John H. Johnson, President and CEO at Edgeworth Economics, keynote speaker, and co-author of Everydata: The Misinformation Hidden in the Little Data You Consume Everyday, joins me on this episode of #Accelerate!
[2:42] John is a PhD economist with particular expertise in econometrics. Edgeworth Economics is data-driven and works by processing and explaining very large data sets. One large sector they serve is corporate litigation. John gives some detail.
[3:39] Much of John’s time is spent teaching these issues in courtrooms. His book is designed to bring this knowledge about real-world events to a larger audience, so people can make better decisions with data.
[4:25] The starting point is recognition. 90% of the world’s data was created in the last two years. People fear math. These two factors combine into the perfect storm for people to be misled and to misunderstand data.
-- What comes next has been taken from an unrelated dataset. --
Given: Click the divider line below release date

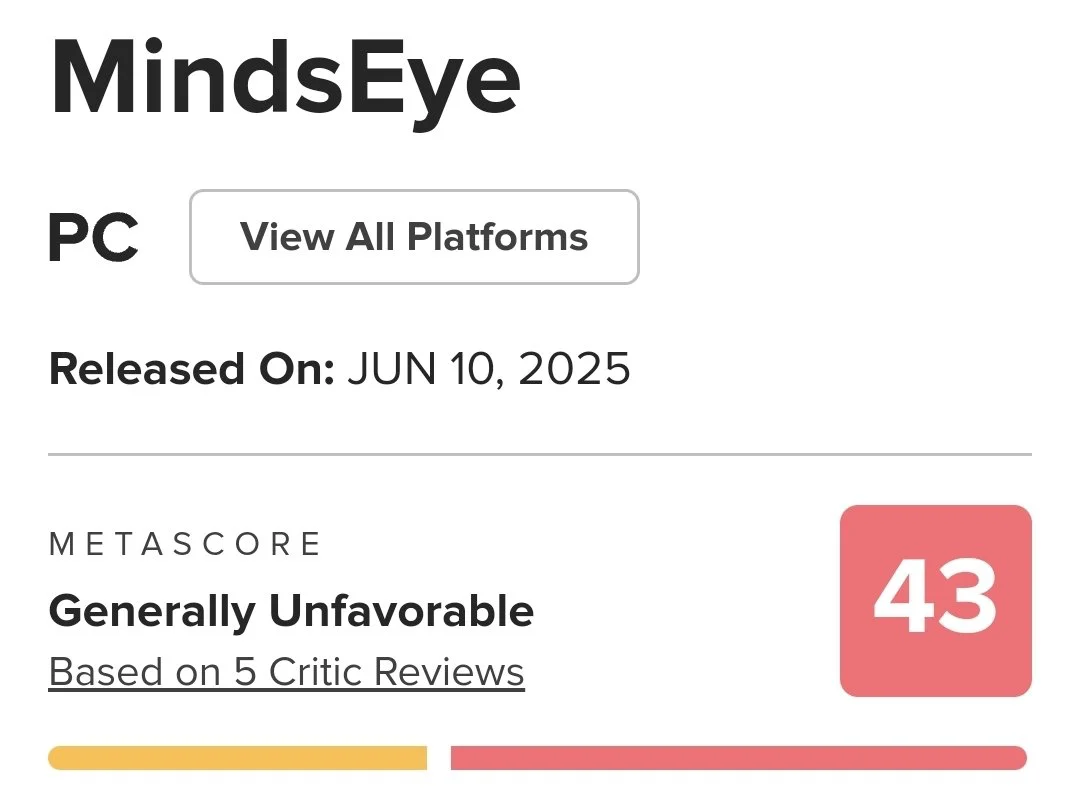Looking at the screenshot, I should [x=540, y=454].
[9:12] John suggests you should ask intelligent questions. To understand statistics, think about what went into producing the number.
[13:27] Even disciplined statisticians are prone to correlation confirmation bias. Consider, what questions you are trying to answer. Does the data give you enough complete information to answer the questions? What can it tell you?
[16:38] Large volumes of data may tell you something meaningful about your business and sales drivers. The application of this data doesn’t replace the interpersonal skills that are needed to connect and engage with clients.
[18:38] Making decisions on inapplicable correlations will not lead to the results you were expecting. Make sure you understand if the correlation is part of the causation.
[20:21] John comments on common sales stats, such as the Pareto distribution of sales to salespeople. Look behind the patterns. What could be causing them?
[23:10] Forecasting is only as good as the inputs and our ability to use past performance to predict the future. Hone in on the assumptions that underly the forecasting model. Forecasting is always probabilistic.
[28:45] Aggregate statistics about sales may be true, but drawing specifics from generalities is not trustworthy for any specific product and industry.
[30:34] John says managers should frame the question they want to answer and look for data that belongs to the question. Be aware where the data originates, and of assumptions under any analysis of it. Look at how it may, or may not apply.
[32:55] John emphasizes that data is a tool. It is a complement to decision-making. Use all the tools at your disposal. There is no substitute for thinking hard about these types of problems.